19% of 18- to 34-year-olds share passwords with close friends
Facebook’s recent data breach and the Equifax hack last year are examples of how high-profile cyber attacks are becoming more commonplace. While businesses and institutions continue to reevaluate how to best protect consumer data, a new study around online security finds that many consumers do not follow cybersecurity best practices in their own lives. Data from YouGov Omnibus shows that at least one in four (27%) Americans use the same password for ‘most’ or ‘all’ of their accounts.
Americans the age of 18 to 34 are especially likely to report using the same password for most of their accounts: 40% of Americans in this age group report this, compared to just 25% of 35- to 54-year-olds and 19% of those 55 and older. One in five Americans overall say they use a unique password each time.
Security experts also caution against sharing passwords with others but a majority (61%) of Americans say they do so anyways. A third (34%) say they share an important password (such as an online login or the code to unlock a cell phone) with family members, followed by significant others (33%) and close friends (9%). Notably, 19% of millennials share a password with their close friends.

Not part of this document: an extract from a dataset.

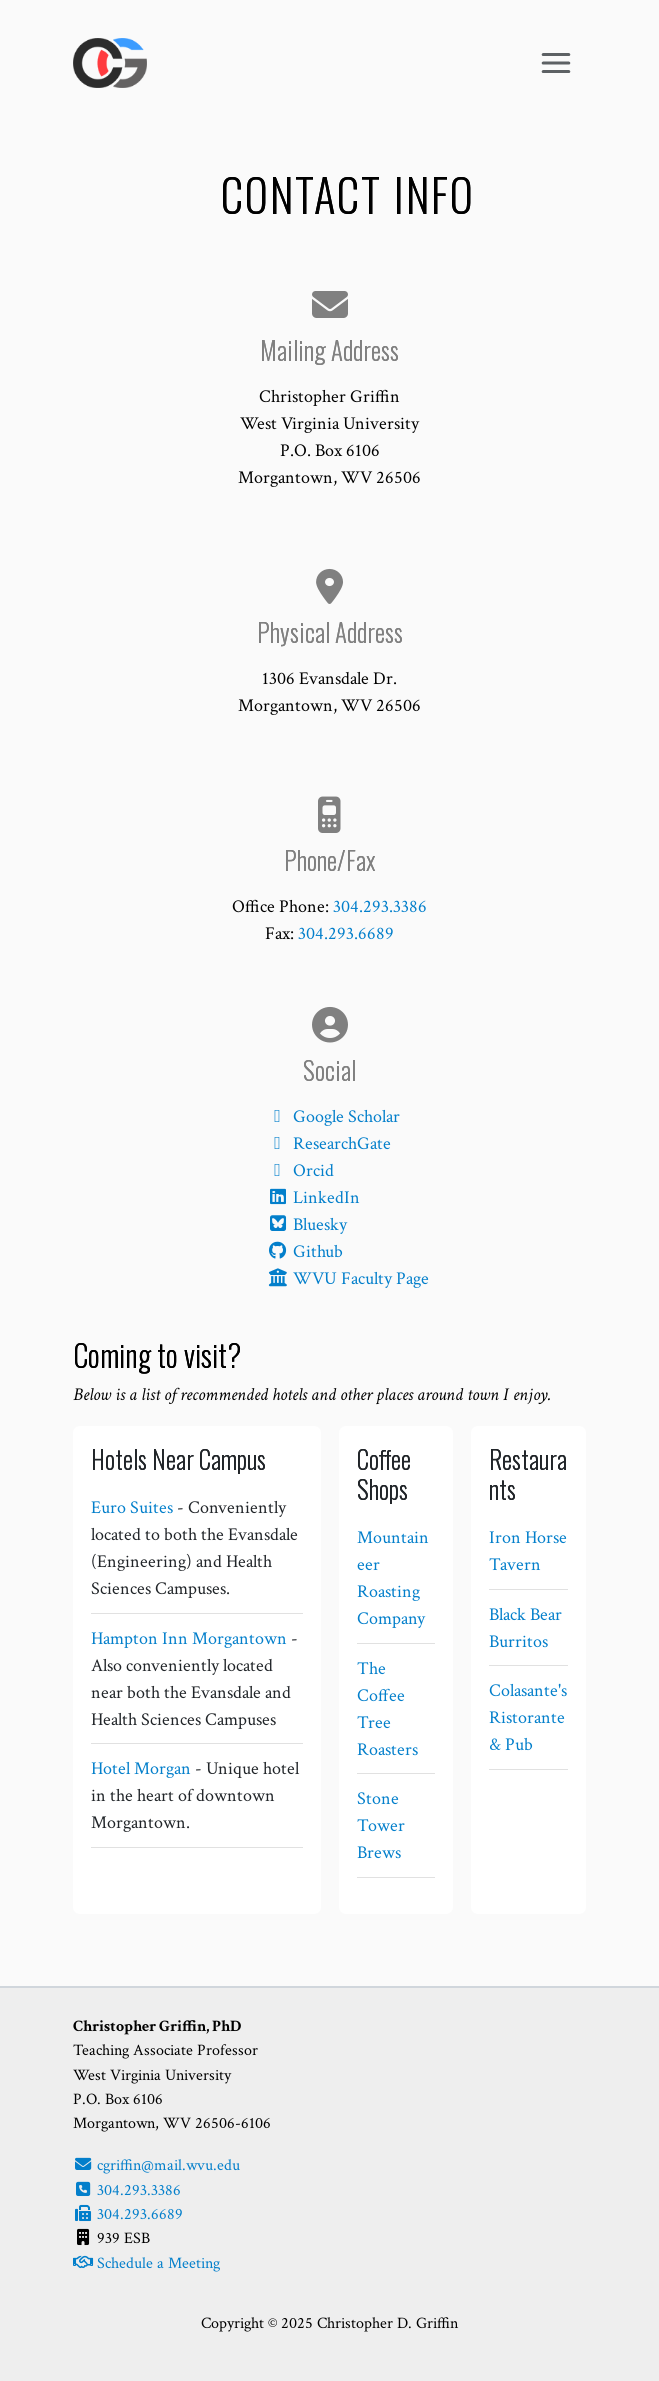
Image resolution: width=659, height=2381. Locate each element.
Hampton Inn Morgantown (189, 1638)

Online security is a personal topic for at least a third of Americans, 36% of whom say that their email and/or social media account was hacked at least once. Americans the age of 35 to 54 (41%) are especially likely to report being hacked on an online account. Nearly a quarter of Americans (24%) report being a victim of identity theft, as well.
Consumer sentiment around online security is more positive today than it was a year ago. In the wake of the Equifax breach in 2017, 53% of Americans thought their online logins were ‘very’ or ‘somewhat’ safe from hackers. Today, 60% of Americans believe their online logins are safe.